8. “The sound word that cannot be blamed.” According to the Greek construction, these words are a continuation of the preceding, and refer to “doctrine,” depending on the word “exhibiting,” i.e., (exhibiting also) “the sound words which will not expose you to censure or contempt.” Though their may be some diversity of construction in the passage, the meaning is quite clear. The Apostle exhorts Titus and through him, all bishops, to be the models of every virtue, to preach sound doctrine, without any admixture of error, grave doctrine, free from all futile vanities, conformable to sound faith, and beyond all reprehension or censure. “No evil to say of us;” in Greek, no evil … of you.

9. “Slaves will perform their duties towards their masters, if they reverence them for God, and look upon them as holding his place in their regard (see Ep. 6:6; Colos. 3:23); not gainsaying,” i.e., not replying disrespectfully to them or murmuring at their commands.

10. “Not defrauding.” St. Jerome interprets it “not stealing.” It implies stealth, committed in taking property, as well as in squandering the time marked out for labour—“but in all things showing good faith.” i.e., by exhibiting perfect fidelity, both in reference to the substance of their masters, as well as in serving them, they would render the doctrine of Christ commendable, and not expose it “to blasphemy.”—(1 Tim. 6)

11. By “the grace of our Saviour,” or (as in the Greek, ἡ χάρις ἡ σωτήριος,) the salutary grace, some understand, as in Paraphrase, the salutary benevolence of God displayed in the work of redemption (see 2nd Cor. 6:1); others, Christ himself, the fountain of grace, the divine essential grace. This shows that as the benefit of redemption was displayed to all classes, men, women, slaves, &c.; so, Titus should instruct every class, not excepting slaves.
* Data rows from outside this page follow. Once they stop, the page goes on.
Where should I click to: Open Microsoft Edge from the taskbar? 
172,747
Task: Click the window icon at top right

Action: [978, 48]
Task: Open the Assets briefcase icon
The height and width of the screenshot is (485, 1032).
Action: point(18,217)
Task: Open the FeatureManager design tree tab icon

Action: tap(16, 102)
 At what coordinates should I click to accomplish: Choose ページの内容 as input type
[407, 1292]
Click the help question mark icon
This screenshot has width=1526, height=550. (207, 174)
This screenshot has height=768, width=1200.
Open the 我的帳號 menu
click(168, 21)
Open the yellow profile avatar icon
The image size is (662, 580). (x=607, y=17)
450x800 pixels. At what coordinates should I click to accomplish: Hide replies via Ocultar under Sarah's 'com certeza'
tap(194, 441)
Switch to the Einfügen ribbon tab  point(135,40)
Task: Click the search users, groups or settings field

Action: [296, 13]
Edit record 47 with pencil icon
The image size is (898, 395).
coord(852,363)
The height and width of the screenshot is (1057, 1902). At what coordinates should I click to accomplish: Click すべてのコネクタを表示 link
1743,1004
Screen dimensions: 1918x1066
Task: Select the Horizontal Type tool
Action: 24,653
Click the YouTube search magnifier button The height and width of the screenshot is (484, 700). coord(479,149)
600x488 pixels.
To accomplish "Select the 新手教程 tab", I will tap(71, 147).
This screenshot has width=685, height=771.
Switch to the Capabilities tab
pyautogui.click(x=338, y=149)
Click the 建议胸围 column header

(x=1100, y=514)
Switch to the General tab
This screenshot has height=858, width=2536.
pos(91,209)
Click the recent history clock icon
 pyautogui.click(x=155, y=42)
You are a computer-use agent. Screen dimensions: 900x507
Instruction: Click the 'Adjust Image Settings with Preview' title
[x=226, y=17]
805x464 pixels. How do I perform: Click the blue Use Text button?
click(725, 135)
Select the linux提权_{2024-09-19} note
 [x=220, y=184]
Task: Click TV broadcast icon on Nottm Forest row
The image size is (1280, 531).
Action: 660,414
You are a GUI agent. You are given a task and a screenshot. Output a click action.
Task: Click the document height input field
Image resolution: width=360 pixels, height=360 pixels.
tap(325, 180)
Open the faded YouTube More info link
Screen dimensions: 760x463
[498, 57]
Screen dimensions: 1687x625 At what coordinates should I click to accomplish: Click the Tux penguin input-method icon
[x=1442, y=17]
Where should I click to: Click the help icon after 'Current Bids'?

12. “Impiety,” i.e., unbelief, “worldly desires,” the corrupt passions of ambition, avarice, lusts, &c.—“we should live soberly, justly, and piously,” by fasting, alms, deeds, and prayer; these good works are specially recommended to all, specially opposed to the three enemies of salvation—the world, the flesh, and the devil; and to the three great leading maxims of the world—“the concupiscence of the flesh, of the eyes, and the pride of life.”—(John 2:16).

13. “The blessed hope;” “hope” means the thing hoped for, the object of hope. “The great God.” The article in the Greek shows that by this is meant, our Saviour Jesus Christ. Besides, it is our Saviour alone that “the glorious coming” is attributed in SS. Scripture. Hence, an argument for the Divinity of Christ. “The blessed hope,” regards the beautitude of our souls at death—“the coming,” &c., the glorification of our bodies.

14. He not only was born for us, and appeared to us, and instructed us, but he also died for us. “A people acceptable.” St. Jerome has translated it, “an especial, eminent people.” It is allusive to the passage in Exodus (19:5), when God says of the Jews, “you shall be my peculiar possession,” &c. “The Hebrew for peculiar possession,” Segullah, according to St. Jerome, signifies “a most precious treasure.” St. Paul here followed the Septuagint version, which means, “acceptable people,” an excellent possession, &c.

15. So act in the exercise of authority, that no one will despise thee.